Section 5.6 of The Tasmanian Methadone Policy 2000 published by the Department of Health and Human Services states that:

"The concurrent use of alcohol and other drugs with methadone by patients may threaten their safety and result in management difficulties. These drugs may be illegal substances such as heroin and amphetamines or legal substances such as alcohol or prescribed medications…..Patients should be warned of the high risks associated with mixing depressant drugs"

It further states that:

"Recent Australian research has demonstrated that deaths involving methadone are often the result of concurrent use of several drugs, often with synergistic depressant actions. In addition to methadone, drugs like alcohol and benzodiazepines are often present in large amount. Attempts should be made during the treatment of patients to assess and monitor their use of other drugs. This may involve observation at the time of dosing, consultation with the patient, urine testing and self reporting.

Appendix V of the Policy states that Methadone interacts with benzodiazepines and codeine, two drugs Mr Davis was taking, along with many other drugs. It does not appear from the list of drugs in Appendix V that any other drugs Mr Davis was taking would have adversely reacted with Methadone.

The report of Mr Griffiths from Forensic Science Tasmania states that when methadone is taken with other central nervous system depressants such as oxycodone, mirtazapine, olanzapine, diazepam and TCH the "respiratory depressant effects of methadone will be enhanced."

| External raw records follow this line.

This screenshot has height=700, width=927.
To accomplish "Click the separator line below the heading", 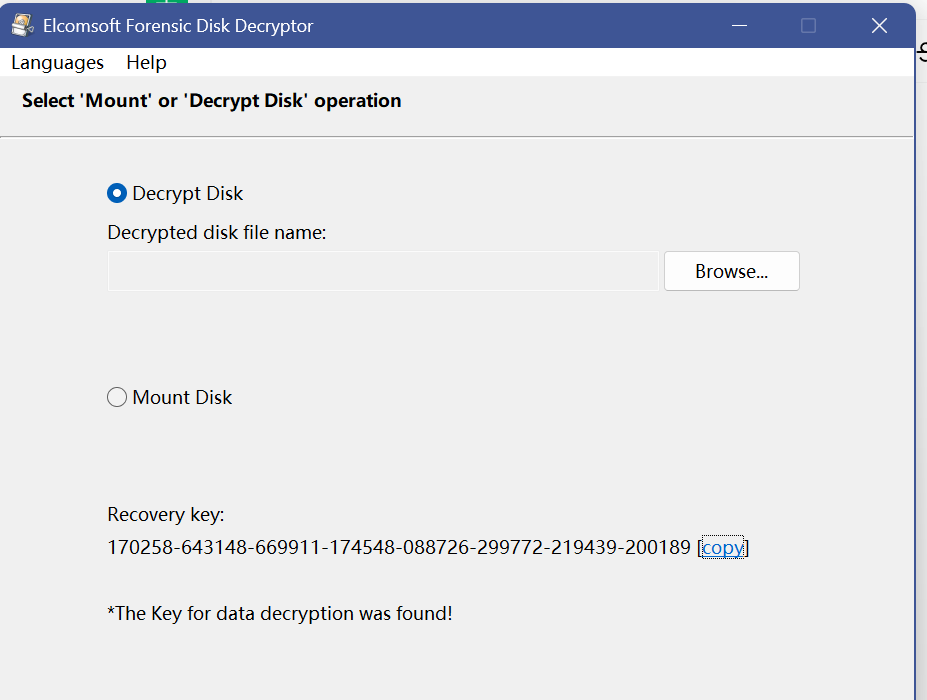I will coord(456,136).
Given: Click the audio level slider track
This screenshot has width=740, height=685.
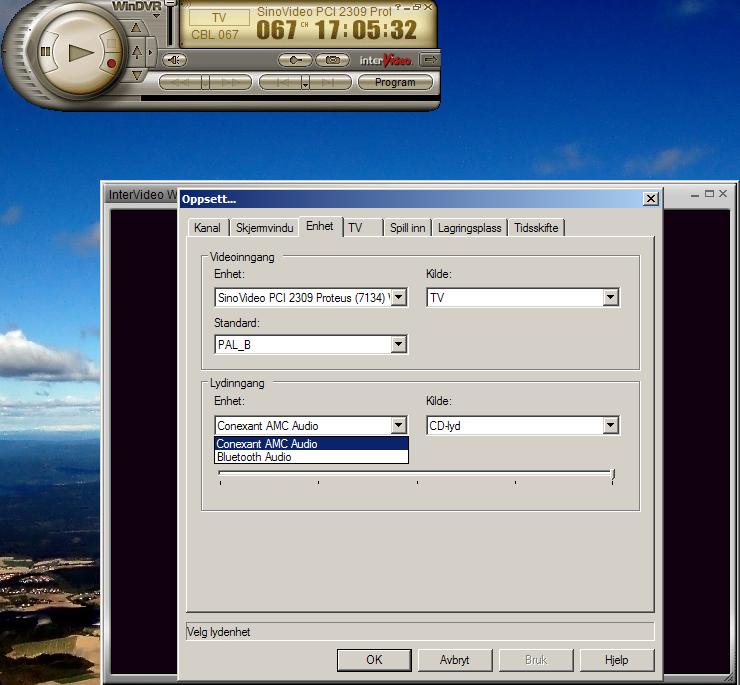Looking at the screenshot, I should tap(415, 472).
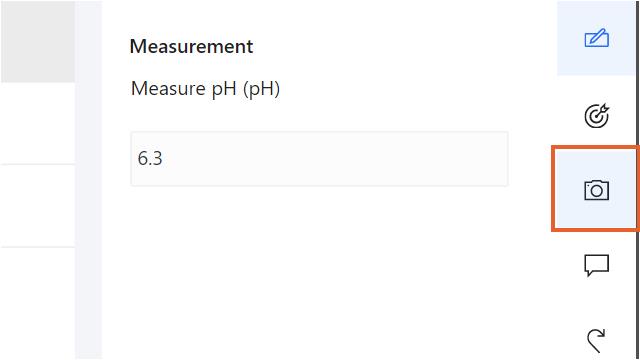This screenshot has height=360, width=640.
Task: Select the gray block at top left
Action: [38, 41]
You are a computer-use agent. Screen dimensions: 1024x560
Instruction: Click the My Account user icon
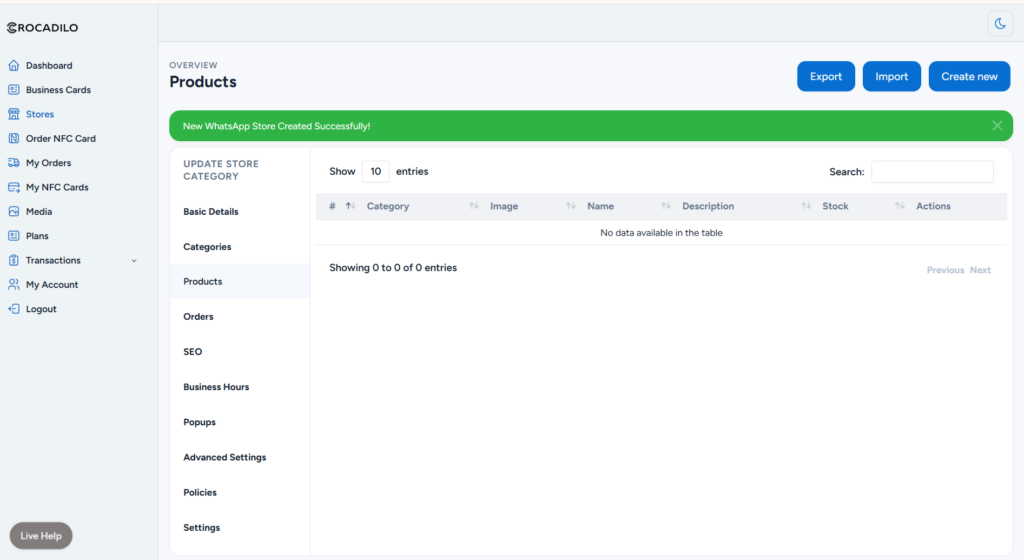click(x=14, y=285)
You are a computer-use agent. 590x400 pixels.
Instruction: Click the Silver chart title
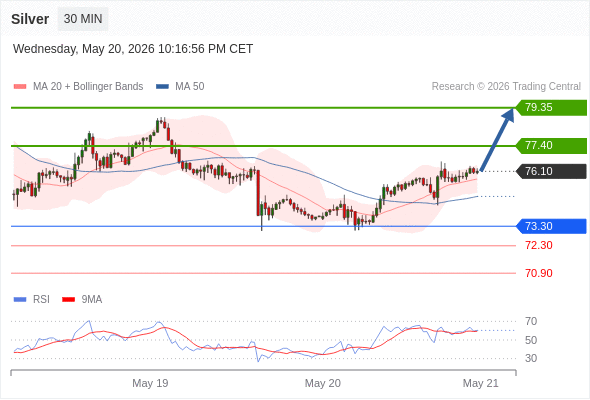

Mr Davis clearly posed a significant challenge in respect of treatment for his addiction in that he was already taking medications to treat his bipolar disorder, depression and neck pain. It is apparent that Dr Jackett, Mr Davis’ General Practitioner for many years was unaware until 30 July 2009 that Mr Davis was using Oxycodone illegally and it is also possible that he concealed his apparently consistent use of cannabis.

Dr Jackett sought appropriate assistance and advice when he became aware of Mr Davis’ illicit oxycodone use and suggested in-patient detoxification.

Steps taken by Dr Bourke upon referral of Mr Davis appear appropriate in that a thorough history was taken and a management plan including future review were put in place. It is unclear whether Dr Bourke provided written information to Mr Davis as contained in Section 3 of the Tasmanian Methadone Policy 2000 including but not limited to an overview of policies and procedures of the program, the nature of methodone (addictive qualities, side effects and drug interactions), hazards and problems associated with the use of methadone.

The MIMS (2004) lists contradictions for methadone however Mr Davis did not fall within any of these categories. Taking other medications which affect the central nervous system in a sedative manner would have been a risk for Mr Davis however I accept that in Dr Jackett’s clinical opinion methadone was appropriate having regard to the fact that Mr Davis had refused in-patient detoxification and given that he had sought further advice.

Mr Davis died as a result of combined drug (fluoxetine, olanzapine, mirtazapine, methadone, oxycodone and diazepam) intoxication.

This is another unfortunate case where a person has combined the use of prescribed drugs with illicit drugs and the combination has proved fatal.

Although the outcome in this case may not have been affected it is of concern that the new Tasmanian Opioid Pharmacotherapy Policy and Clinical Practice Standards first proposed some years ago has apparently not been implemented. This policy was to replace the present Tasmanian Methadone Policy 2000 and address many of the shortfalls of that earlier Policy. It is surely in the interests of public health that any improved revised model be implemented as soon as possible.

The continued ready illicit access to prescribed Schedule 8 medications such as Oxycontin has been highlighted in a number of coronial findings over the last 5 years. I encourage those involved in the roll-out of the real time reporting capability of the supply of prescribed Schedule 8 drugs and the improvement of clinical decision making by medical practitioners in relation to opioid prescribing to bring those projects to the desired conclusion as soon as possible.

I wish to conclude by conveying my sincere condolences to the family of Mr Davis

DATED: 25 January 2011 at Hobart in the State of Tasmania.